Enjoying the pleasures of pipes past
The R. G. Lawrie company enjoyed its prime years around the same time as Henderson, beginning business in 1881. Like Henderson, Lawrie in its prime employed one of the great players of the day as its manager of pipemaking in the form of the legendary player, composer and teacher, John MacColl. Both the appearance and the tone of Lawrie pipes of this age are similar to those of Henderson, and pipes from the two firms can be hard to tell apart. The lower bead on the projecting mounts can be slightly larger on Lawrie drones, and their metal mounts (nickel and silver) are often tapered. Many of the great competitive pipers who didn’t or don’t play Henderson pipes have played big, steady Lawrie drones, often made of ebony.
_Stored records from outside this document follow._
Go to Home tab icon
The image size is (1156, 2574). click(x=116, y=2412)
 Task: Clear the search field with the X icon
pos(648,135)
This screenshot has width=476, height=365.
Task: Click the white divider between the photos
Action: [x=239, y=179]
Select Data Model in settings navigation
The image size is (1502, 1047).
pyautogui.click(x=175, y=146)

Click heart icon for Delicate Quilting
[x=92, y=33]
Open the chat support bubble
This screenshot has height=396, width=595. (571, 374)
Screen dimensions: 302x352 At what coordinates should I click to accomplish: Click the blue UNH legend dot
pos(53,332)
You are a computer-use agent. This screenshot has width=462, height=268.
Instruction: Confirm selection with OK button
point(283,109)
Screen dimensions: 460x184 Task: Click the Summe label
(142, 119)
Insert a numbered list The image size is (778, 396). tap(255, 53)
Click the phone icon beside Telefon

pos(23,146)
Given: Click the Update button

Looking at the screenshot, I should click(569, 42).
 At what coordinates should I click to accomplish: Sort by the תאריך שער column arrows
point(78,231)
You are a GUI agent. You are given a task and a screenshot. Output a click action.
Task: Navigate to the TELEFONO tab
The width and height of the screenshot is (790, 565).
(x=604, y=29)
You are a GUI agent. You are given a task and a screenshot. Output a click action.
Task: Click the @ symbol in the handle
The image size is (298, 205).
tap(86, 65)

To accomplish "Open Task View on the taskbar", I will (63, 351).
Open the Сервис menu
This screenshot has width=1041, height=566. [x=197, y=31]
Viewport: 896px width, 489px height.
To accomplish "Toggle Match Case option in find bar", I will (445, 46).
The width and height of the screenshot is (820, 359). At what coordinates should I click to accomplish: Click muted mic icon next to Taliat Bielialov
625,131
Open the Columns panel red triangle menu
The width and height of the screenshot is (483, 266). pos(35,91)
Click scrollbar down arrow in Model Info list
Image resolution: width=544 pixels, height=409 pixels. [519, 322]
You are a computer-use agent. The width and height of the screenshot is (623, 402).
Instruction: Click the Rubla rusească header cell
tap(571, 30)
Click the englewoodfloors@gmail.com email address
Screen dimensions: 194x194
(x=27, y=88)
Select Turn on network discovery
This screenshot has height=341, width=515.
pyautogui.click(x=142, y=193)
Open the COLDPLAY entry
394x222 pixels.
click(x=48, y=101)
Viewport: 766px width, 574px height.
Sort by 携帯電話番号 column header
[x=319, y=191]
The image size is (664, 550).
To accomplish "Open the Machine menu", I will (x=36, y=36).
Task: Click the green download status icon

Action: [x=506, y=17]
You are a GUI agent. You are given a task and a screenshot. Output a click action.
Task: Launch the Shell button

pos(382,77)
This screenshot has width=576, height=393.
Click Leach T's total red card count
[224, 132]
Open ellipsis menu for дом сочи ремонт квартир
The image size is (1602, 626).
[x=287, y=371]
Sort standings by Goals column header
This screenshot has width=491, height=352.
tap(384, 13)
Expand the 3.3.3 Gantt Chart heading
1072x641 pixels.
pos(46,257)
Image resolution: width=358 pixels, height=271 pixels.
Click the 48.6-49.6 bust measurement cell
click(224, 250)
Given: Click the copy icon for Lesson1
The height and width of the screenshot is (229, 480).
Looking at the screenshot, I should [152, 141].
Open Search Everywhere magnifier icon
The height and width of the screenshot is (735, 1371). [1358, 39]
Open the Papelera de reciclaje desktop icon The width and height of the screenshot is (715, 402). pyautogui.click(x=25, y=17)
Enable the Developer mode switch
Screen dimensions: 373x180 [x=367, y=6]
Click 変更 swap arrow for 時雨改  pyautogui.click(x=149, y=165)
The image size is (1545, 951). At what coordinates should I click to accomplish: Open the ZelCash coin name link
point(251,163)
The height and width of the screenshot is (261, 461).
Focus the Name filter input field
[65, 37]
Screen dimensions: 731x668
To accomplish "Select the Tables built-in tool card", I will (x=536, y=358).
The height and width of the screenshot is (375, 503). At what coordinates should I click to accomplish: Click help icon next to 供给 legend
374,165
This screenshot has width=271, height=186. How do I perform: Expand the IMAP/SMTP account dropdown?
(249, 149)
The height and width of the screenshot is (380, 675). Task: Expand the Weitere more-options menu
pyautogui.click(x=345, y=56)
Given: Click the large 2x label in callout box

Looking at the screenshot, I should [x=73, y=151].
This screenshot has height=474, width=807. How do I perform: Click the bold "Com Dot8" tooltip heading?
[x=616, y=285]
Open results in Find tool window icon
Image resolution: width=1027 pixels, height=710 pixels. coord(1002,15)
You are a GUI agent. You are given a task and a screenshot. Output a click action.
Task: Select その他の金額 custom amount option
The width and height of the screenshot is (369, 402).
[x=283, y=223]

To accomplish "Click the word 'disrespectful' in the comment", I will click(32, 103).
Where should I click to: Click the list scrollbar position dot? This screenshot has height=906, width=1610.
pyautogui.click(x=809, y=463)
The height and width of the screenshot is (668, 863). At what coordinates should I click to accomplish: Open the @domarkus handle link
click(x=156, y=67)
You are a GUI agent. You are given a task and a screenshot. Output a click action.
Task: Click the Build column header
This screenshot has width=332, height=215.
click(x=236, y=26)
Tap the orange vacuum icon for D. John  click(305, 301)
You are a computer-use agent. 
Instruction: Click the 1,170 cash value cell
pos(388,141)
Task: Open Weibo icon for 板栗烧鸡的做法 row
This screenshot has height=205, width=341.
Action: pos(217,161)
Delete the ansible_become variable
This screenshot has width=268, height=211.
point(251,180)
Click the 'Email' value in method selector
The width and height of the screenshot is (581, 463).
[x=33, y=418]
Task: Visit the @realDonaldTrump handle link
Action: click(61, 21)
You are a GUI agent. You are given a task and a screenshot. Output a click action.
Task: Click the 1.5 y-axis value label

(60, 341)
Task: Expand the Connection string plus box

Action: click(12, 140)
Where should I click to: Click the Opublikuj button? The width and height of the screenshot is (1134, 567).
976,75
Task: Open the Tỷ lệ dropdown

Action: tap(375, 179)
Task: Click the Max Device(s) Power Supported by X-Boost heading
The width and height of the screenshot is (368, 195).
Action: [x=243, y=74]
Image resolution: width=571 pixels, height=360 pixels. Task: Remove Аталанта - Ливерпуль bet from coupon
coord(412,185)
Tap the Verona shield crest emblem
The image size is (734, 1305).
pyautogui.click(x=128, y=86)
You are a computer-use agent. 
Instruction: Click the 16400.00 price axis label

Of all vintage pipes in demand today, low-end ebony Lawries with ivory (or celluloid) projecting mounts and caps, and tapered nickel ferrules are the most common. The company produced a huge number of affordable pipes during its prime, and most are tonally superb.
There can be some variations in the tonal quality of vintage Henderson and Lawrie pipes of this golden era. Whether this is due to the identity of the actual turner, or to the fact that the pipes have been misidentified is hard to say. We shouldn’t underestimate the effect of a particular turner on the tonal quality of a instrument.
Perhaps no other pipemaking name invokes more myth and magic than MacDougall. The first maker was said to be Allan, who began making pipes in 1792. However, there has been some debate about whether Allan actually made pipes or was just a woodworker. His son John took over the business in 1834 and made pipes until the late 1850s, though confirmed sets of his pipes are rare. John’s son Duncan became one of the greatest players of his generation, and his pipes were the pinnacle of the family business. Duncan began making pipes in Perth in 1857. He subsequently moved to Edinburgh, then Breadalbane and finally to Aberfeldy, where he died in 1898. His son Gavin joined the business with his father in the 1890s, and it was during this period when father and son worked together that MacDougall pipes achieved a consistent visual standard. When working on his own, it seems that Duncan varied every bagpipe, some dramatically so. Duncan made instruments exclusively in ebony or cocuswood. Blackwood was just coming into wide use at the end of his career, but it appears he wasn’t interested.
Duncan MacDougall owners treasure their instruments as musical heirlooms. The pipes are usually meticulously made, though some more so than others. The tone is full, though slightly less so than Henderson/Lawrie drones. Their steadiness is legendary and the power and blend of the bass drone on a top-notch Duncan MacDougall set is unequalled.
Duncan’s son Gavin carried on the tradition of quality for some years, but he wrestled with personal demons and his quality deteriorated slightly as time passed. He moved mostly to blackwood in the years prior to his early death in 1911 at age 35. Yet even his ‘poorer’ sets are superb, and it might be argued that some of the greatest sets of drones ever made were Duncan’s and Gavin’s. The family even made a silver-mounted set for the Prince of Wales, an enthusiastic piper and composer of the slow air “Mallorca.”
Gavin’s son John carried on the business after Gavin’s death, but, strangely, John wasn’t a wood turner and apparently employed Robert Gillanders, Sr. to come to the shop in Aberfeldy to turn the pipes. A few “Gillanders’ MacDougalls” are still being played today.
In general, MacDougall pipes, particularly Duncan’s, were made in the Edinburgh style with thin sticks, delicately made projecting mounts (usually with a rounded bead, but some parrot’s beak as well), simple ferrules and ring caps, and flat bushes.